Objective: Pulmonary arterial hypertension (PH) is a progressive disease with a poor prognosis that ultimately leads to right ventricular failure and death. The pathogenesis of severe PH seems to be related to inflammatory responses and coagulation disturbances. Many diseases can develop PH in their course, thus aggravating their outcome. The objective was to investigate the values of vascular endothelial growth factor (VEGF), sP-selectin, lipoprotein-associated phospholipase A2 (PLA2-LDL), antiphospholipid antibodies (APLA) and their relation with PH, in systemic lupus erythematosus (SLE) and chronic obstructive pulmonary disease (COPD), two conditions in which the occurrence of PH is frequent.
Design: Prospective clinical study.
Setting: A University Department of Internal Medicine, a National Institute of Research.
Patients: 30 SLE patients (15 patients without PH (group I) and 15 patients with PH group II)), 30 patients with COPD (15 patients without PH (group III) and 15 patients with PH (group IV)) and 10 healthy controls, selected by clinical, immunological, echocardiographical criteria and pulmonary functional tests.

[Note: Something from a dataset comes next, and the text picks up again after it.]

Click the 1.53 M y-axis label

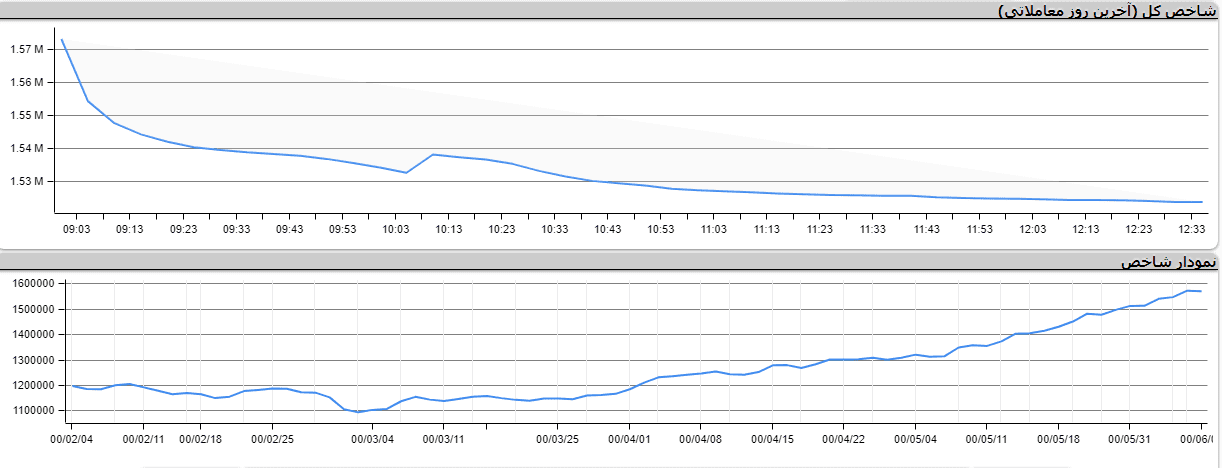(x=26, y=182)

Main outcome measures: VEGF, sP-selectin and PLA2-LDL level in plasma and presence of antiphospholipids antibodies (lupus anticoagulant, anticardiolipin and anti beta2 GPI) in plasma. -
Results: In patients with PH, the values of VEGF were significantly increased [group II (1023.1) and IV (904.3)] compared with group I (744.2), III (356.4), and controls (330.3). The values of sP-selectin in group II (9.7), and IV (10.4) were also increased compared with controls (6). APLA were present in all patients in group II (100%), and in 8 patients in group IV (53%), while in the other groups the frequency was low (33% group I and 13% group III). PLA2-LDL activity was higher in group II (429.1) and group IV (394.5) than in group I (317.8), group III (343.2) and controls (256.3).
Conclusion: PH is a severe complication in COPD and SLE. The increased values of VEGF, PLA2-LDL and P-selectin in patients with long standing PH are related to severe endothelial dysfunction and may have prognostic values. APLA may have pathogenic value in SLE patients with PH. APLA are possibly implicated in the pathogenesis of PH in these diseases. VEGF, APLA and sP-selectin may constitute new therapeutic targets for PH.